■ **Explore the material**:
A - Could you retype the part of the film descriptions that opens with the words containing "Filmmakers Erin Brethauer" and closes with "overdue conversation."?
B - In the film descriptions, why did Mariela Castro expect her fight against prejudice toward LGBT Cubans to be difficult? Answer in one to three sentences.

■ **Source passage**:
This program will feature two of the “conversations” shot thus far. These interviews feature San Franciscan Robert Dockendorff (76), who grew up in rural Idaho, and New Yorker Daniel Maloney (77), raised in Darby, Pennsylvania. Editors Alex Bohs (25), who is editing the Dockendorff piece and Jake Stein (25) who is editing the Maloney piece, will engage in postscreening conversation with Weissman.
With chants of “Socialism Yes! Homophobia No!”, Cuban congresswoman Mariela Castro leads Havana’s annual parade celebrating the International Day Against Homophobia and Transphobia. Daughter of President Raul, and niece of Fidel, the straight, married mother of three has been using her position, name and irrepressibly buoyant personality to bring
about legal protections and social acceptance for Cuba’s LGBT community.
The Cuban Revolution forbade displays of homosexuality, homosexual acts and associating with homosexuals. In Jon Alpert’s revealing documentary, we find ample testimony of this discrimination, including a gay man forced to work in labor camps and a lesbian kicked off the national tennis team. Confronting the decades of cultural and institutional homophobia, Mariela tirelessly advocates for the rights of LGBT Cubans. Resolute in her cause, she recalls, “I decided to fight this prejudice knowing that in Cuba’s macho society it would be difficult, even if your last name is Castro.”
From the onset of the epidemic in 1981 until the mid-1990s, AIDS was an almost-certain death sentence. Though countless drugs were being used and tested to mitigate the wide range of AIDS-related infections, mortality loomed for the vast majority of those infected with the virus.
And then things changed. Not immediately, and not for everyone, but with the discovery of protease inhibitors and the introduction of the “AIDS cocktail,” a future that seemed lost was suddenly regained. Many people who had suffered terribly and were awaiting their impending end began to regain a degree of good health. While this was indisputably cause for rejoicing, it was not without ambiguities and complications.
Filmmakers Erin Brethauer and Tim Hussin were commissioned by The San Francisco Chronicle to collect stories from gay San Franciscans whose futures were unexpectedly returned to them, and for which they were not entirely prepared. They found men who were thriving, but also dealing with huge challenges – financial, emotional, as well as medical.
Last Men Standing opens a window into a neglected story of the AIDS epidemic: those who
survived but still carry enormous burdens. This film gives them a voice, and helps begin an
overdue conversation.

Entries from a data collection:
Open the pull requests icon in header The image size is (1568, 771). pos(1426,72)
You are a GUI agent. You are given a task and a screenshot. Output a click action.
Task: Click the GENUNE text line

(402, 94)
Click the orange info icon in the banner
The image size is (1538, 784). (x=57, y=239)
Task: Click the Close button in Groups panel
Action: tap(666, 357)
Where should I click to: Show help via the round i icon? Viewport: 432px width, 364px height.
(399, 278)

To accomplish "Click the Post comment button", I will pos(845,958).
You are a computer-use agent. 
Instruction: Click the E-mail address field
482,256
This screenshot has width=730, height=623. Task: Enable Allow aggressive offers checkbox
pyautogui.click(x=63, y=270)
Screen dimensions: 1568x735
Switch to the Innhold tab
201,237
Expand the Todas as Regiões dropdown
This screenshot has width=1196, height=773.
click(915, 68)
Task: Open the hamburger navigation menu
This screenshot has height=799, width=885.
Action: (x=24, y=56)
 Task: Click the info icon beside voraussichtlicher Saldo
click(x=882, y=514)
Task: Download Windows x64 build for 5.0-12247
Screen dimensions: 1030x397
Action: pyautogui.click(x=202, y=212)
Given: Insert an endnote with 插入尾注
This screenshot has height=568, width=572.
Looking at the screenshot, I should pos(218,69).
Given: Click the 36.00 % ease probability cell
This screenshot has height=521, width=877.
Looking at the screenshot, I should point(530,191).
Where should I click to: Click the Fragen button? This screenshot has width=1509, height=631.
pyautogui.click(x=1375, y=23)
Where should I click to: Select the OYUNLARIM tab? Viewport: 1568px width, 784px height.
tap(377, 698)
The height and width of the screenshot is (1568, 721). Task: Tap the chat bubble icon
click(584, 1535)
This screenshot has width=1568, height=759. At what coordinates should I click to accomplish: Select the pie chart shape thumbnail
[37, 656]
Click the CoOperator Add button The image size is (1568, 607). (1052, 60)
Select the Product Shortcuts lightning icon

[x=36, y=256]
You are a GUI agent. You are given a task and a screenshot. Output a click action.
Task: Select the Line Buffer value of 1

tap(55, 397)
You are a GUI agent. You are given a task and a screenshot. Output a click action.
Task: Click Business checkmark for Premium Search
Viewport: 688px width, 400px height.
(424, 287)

■ **Results for each task**:
A -
Filmmakers Erin Brethauer and Tim Hussin were commissioned by The San Francisco Chronicle to collect stories from gay San Franciscans whose futures were unexpectedly returned to them, and for which they were not entirely prepared. They found men who were thriving, but also dealing with huge challenges – financial, emotional, as well as medical.
Last Men Standing opens a window into a neglected story of the AIDS epidemic: those who
survived but still carry enormous burdens. This film gives them a voice, and helps begin an
overdue conversation.

B - She expected it to be difficult because of Cuba's macho society. She recalls deciding to fight the prejudice knowing it would be hard there, even for someone whose last name is Castro.